Reading aloud is not all about literacy, in fact it also helps to strengthen family ties and improve our communication with kids.
Read Aloud Dad
www.readalouddad.com
But seeing students quietly reading is considered a "waste of time" in the school setting because they don't appear to be actively doing something. So assignments are given to read at home. Like students are going to sit and read for an hour at home, unsupervised? You think parents will enforce it?
Students need to read books at their reading level and just slightly above. Too easy and they don't improve, too hard and they don't improve. This is another fact that parents and even some teachers can't accept. Everyone thinks to improve you must read challenging material. Nope. You need to read just right material and a LOT of it.
This isn't new.
There is no magic bullet.
Reading out loud does not improve reading. However listening to the teacher reading aloud does. Even at the high school level.
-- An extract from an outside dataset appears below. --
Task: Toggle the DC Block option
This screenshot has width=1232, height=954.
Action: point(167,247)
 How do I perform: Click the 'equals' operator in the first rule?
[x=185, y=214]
The one thing that doesn't do squat is reading software and computer programs. They just move money from schools to the coffers of the private for profit educorporations.
Books.
OH, and LIBRARIANS.
There's your magic bullet.
Read a book. Read a lot. And get a librarian into every school library.
Go to Whitehouse dot gov, to the education petitions and find the one on putting a librarian in every school as part of the ESEA reauthorization and sign it.
Do it today.
I signed it.
Thank you.
Please, pass it on.
Our librarian set up a site so that students can write 2-3 lines for a book review on their selected books.
Instead of this, we have just chosen to pathologize kids who don't just "pick up reading" from the scattershot way its taught.
If children develop an aversion to reading early on, it's a lot of work to get them past this. And most of that work involves going to tutors who have to employ a systematic reading program like the one I've described.
Test-prep is happening in ever-earlier grades. So many US children start school without having acquired a love of reading (or any appreciation for the pleasure to be found in it) and there doesn't seem to be much development of it in the primary grades. For a lot of kids, reading has always been associated with drudgery and frustration. I don't have any advanced degrees to legitimize all the research I've done on this subject, though, so few people in a policy-making position pay much attention to me. They don't pay much attention to Stephen Krashen, either, and he's the guru on this subject.
Our current, archaic model of education promotes it, using ages and grade levels to group students rather than ability levels.
Allowing students the time to read, read what they want and read a lot of it is the only way to improve reading. But they'll all do it at their own pace.
My mother was a teacher and she always said that kids need to associate positive feelings with reading as much as possible at the beginning, because it was often much more difficult to turn non-readers into avid readers later on in school.
As a family we have spent a lot of time in bookstores and libraries through the years, and always made sure there were plenty of books around the house. They really don't need to be encouraged to read because they pick up books on their own. And we talk about the books everyone is reading, too. My youngest just started the first Harry Potter book this weekend, which made his older siblings happy because they're looking forward to talking with him about the stories and characters.